Whether or not the mainstream influence of these sites is dwindling, Jones said the Marine Corps still has the responsibility to educate Marines about avoiding them and to dole out punishment to offenders.
"There needs to be an institutional knowledge in the Marine Corps that starts at boot camp. If you do this … you're going to [receive nonjudicial punishment]; Your career is over," he said. "If they NJP'd 100 dudes, those pages would fizzle out and die."
Headquarters Marine Corps spokesman Capt. Eric Flanagan said he couldn't provide a tally of Marines who had been punished for their postings on these Facebook pages, because these actions are handled by Marines' individual commands.
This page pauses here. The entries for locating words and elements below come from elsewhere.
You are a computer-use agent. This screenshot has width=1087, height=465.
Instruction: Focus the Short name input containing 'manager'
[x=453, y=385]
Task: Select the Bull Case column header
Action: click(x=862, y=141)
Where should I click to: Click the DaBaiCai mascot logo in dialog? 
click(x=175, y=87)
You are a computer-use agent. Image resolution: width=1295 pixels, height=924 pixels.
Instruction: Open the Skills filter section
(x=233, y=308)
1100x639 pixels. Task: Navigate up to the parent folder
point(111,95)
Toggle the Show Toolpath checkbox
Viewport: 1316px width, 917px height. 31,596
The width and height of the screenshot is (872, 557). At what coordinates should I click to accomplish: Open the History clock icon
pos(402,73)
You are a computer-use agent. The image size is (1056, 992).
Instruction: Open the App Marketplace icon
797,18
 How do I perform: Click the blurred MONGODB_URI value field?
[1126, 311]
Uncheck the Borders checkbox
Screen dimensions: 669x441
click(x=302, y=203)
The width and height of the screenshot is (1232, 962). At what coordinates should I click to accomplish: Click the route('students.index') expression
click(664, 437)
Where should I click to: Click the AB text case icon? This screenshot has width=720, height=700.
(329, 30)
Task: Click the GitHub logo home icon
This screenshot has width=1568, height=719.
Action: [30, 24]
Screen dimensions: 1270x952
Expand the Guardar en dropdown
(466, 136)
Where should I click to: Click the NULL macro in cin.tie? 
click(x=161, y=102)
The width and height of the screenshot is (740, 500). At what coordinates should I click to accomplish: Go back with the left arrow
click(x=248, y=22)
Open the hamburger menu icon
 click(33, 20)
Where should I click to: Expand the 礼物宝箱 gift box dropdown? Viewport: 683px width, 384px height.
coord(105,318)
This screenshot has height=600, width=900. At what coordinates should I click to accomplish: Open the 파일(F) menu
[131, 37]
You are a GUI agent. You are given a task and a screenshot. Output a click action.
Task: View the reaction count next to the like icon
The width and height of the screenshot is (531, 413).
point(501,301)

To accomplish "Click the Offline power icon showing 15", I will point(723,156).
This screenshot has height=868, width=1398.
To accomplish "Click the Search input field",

He said Marine Corps officials have worked to close more than three dozen Facebook pages, however.
"The punitive measures from social media misuse have ranged from formal counseling, relief from position, military protective order, or nonjudicial punishment," he said.
Griffy, who still avoids Facebook but now has a personal Twitter account under the moniker "F'n Boot," but still stays away from Facebook, said education wais the key to convincing active-duty Marines to leave the problem pages.
"I hate to see good Marines get burned because they say something stupid on social media," he said. "They need to be hit with a senior drill instructor moment with a full-on PowerPoint citing tweets, names, specifics."
Eckberg, meanwhile, said he's working hard to keep the current "F'n Boot" site's nose clean so it can keep from running afoul of Facebook and the Marine Corps and continue to do what he thinks is most important: provide an informal online community and safe place for Marines and vets.
"You get a feeling of being back in the barracks without being the in the barracks," he said. "For whatever reason, it helps me more than any other source."